And there’s a corner of Lactuca sativa. Funny, you just don’t think of growing your own lettuce.

This is something called clammy goosefoot, an herb from Australia. I don’t know what you’d use it for, and I have yet to find a site that screams “You simply MUST put this on your pasta.” So probably I won’t.

But we also found some chives …

Nearby was the oregano.

And, of course, the sage.

We’re going to have to determine the schedules for all of these plants now. And, if that had been it, that would have been a day’s worth. But no.

For, you see, we went to join this running club. But, for the second week in a row, they no showed. They are, in fact, running away from us.

Which is fine, because I need someone to chase I wasn’t going to run this evening anyway. It usually works like this. I think Rest day? Schmest day! And then, the next day, I realize the error in that thought, and the wisdom in a rest day. So today, I did not run, or anything else, because I had eight days of workouts (be they ever so humble) in a row, and 11 days in the last 12.

Tomorrow I’ll … exercise … or something.

Instead of running, we got milkshakes. Dinner. We got dinner. And also milkshakes. We carried that back to the house and watched today’s stage of the Tour de France. And here’s the thing about the Tour … it’s 21 days of racing and this is the 110th edition and that means there’s a lot of history and trivia and wonderful anecdotes and a lot of it, until recently, wasn’t kept with baseball statistic precision. We did know, coming into this stage, that this was the third-narrowest time differential (10 seconds) between first and second place riders after 15 completed stages. We knew that because the TV producers made a fine graphic telling us about it.

Also, you know, it’s a bike race. Real roads, differing technologies and external circumstances and terrain and routes and all of that.
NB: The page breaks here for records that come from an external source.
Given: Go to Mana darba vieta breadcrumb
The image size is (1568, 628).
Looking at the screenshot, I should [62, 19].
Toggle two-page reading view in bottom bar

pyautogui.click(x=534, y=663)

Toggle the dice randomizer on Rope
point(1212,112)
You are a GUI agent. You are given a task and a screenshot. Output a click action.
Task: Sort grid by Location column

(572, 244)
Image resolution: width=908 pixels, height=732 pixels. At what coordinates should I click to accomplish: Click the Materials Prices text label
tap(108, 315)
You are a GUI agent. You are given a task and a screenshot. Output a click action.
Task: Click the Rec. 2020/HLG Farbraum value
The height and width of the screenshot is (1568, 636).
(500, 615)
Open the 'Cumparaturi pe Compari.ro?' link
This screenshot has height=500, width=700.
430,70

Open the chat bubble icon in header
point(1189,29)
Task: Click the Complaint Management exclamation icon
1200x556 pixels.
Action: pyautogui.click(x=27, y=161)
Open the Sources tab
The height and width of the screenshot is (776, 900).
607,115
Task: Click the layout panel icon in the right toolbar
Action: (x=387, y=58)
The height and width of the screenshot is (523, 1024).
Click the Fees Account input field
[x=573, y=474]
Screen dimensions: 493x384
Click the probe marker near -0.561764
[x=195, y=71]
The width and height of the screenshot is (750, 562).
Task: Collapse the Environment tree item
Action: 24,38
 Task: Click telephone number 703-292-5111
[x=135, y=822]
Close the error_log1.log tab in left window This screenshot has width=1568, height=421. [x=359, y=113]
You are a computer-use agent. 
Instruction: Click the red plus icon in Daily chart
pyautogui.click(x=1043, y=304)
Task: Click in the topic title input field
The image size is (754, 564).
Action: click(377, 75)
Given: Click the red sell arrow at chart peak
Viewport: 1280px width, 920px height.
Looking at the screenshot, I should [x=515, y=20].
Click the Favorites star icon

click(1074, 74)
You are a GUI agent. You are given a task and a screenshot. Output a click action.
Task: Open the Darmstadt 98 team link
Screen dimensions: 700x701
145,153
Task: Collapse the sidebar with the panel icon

It’s hard to compare the apples and pears of the time differential in this year’s race with the leading comparable statistic, which was four seconds between Jos Hoevenaers and Federico Bahamontes in 1959.

Bahamontes wound up winning, Hoevenaers finshed eighth, down 11-plus minutes. But everything about the style of the race was different then.

It also seems difficult to compare the tight affairs of this year’s Tour with the legendary 1989 race, which was a 50-second race on the last day, ultimately won by Greg Lemond by eight seconds. Someone put together the Lemond and Laurent Fignon time trial side-by-side.

Evolving cycling technology is coming into play here. Lemond, on the left, has aero bars and a new teardrop-shaped aerodynamic helmet. He only used the disc wheel on the back. Fignon ran two disc wheels, which leaves you more susceptible to crosswinds. Also, Fignon road a conventional style. It got so silly after the fact that people also speculated that, had he cut his hair, Fignon would have avoided eight seconds of air drag.

I’ve heard Lemond say, more than once now, that he was told Laurent Fignon was haunted by that race for the rest of his life. That he walked around counting eight seconds. Fignon, in his autobiography, wrote “You never stop grieving over an event like that.”

Anyway, that was the closest finish in history, but after 15 stages, the difference between them in first and second was 40 seconds.

It’d be a bit easier to compare the technology of today to the second closest, the 2008 edition, where Frank Schleck, of Luxembourg, was leading Australian Cadel Evans by eight whole seconds after 15 stages. (Also, bikeraceinfo.com reminds me that Austrian Bernhard Kohl was in between them, down only seven seconds to Schleck. Kohl later confessed to doping, so he disappears from the official records.) Eight seconds! Neither of those guys won the Tour.

At least that looks familiar. Modern. It’s only 15 years ago, and those riders have all retired, but the names are familiar. Indeed, I remember that particular tour. The technology and nutrition have jumped significantly ahead in the generations hence. Even the way they race, in terms of strategy and tactics, has been evolving since then. It’s the same, but different, remember.

But this year’s tour will be difficult to forget. Today …

Time trials aren’t usually very interesting to me, but I’d love to know how this ranks historically. The guy in second place, two-time Tour winner Tadej Pogacar, started the day down 10 seconds, and he had an incredible ride. The only problem was the guy behind him, his rival, the defending champion and current leader, Jonas Vingegaard, had an incredibler ride. A gobsmacking ride. Watching the time gaps grow at the checks was something that strained credulity. You could tell he was riding hard, working for it, riding well. It was in the body language right away. But that stage was a deconstruction. This is a place I actually want more statistics. Has a time trial ever done such a thing to an evenly matched opponent? SBS offered a slightly more technical comparative look of the two rivals.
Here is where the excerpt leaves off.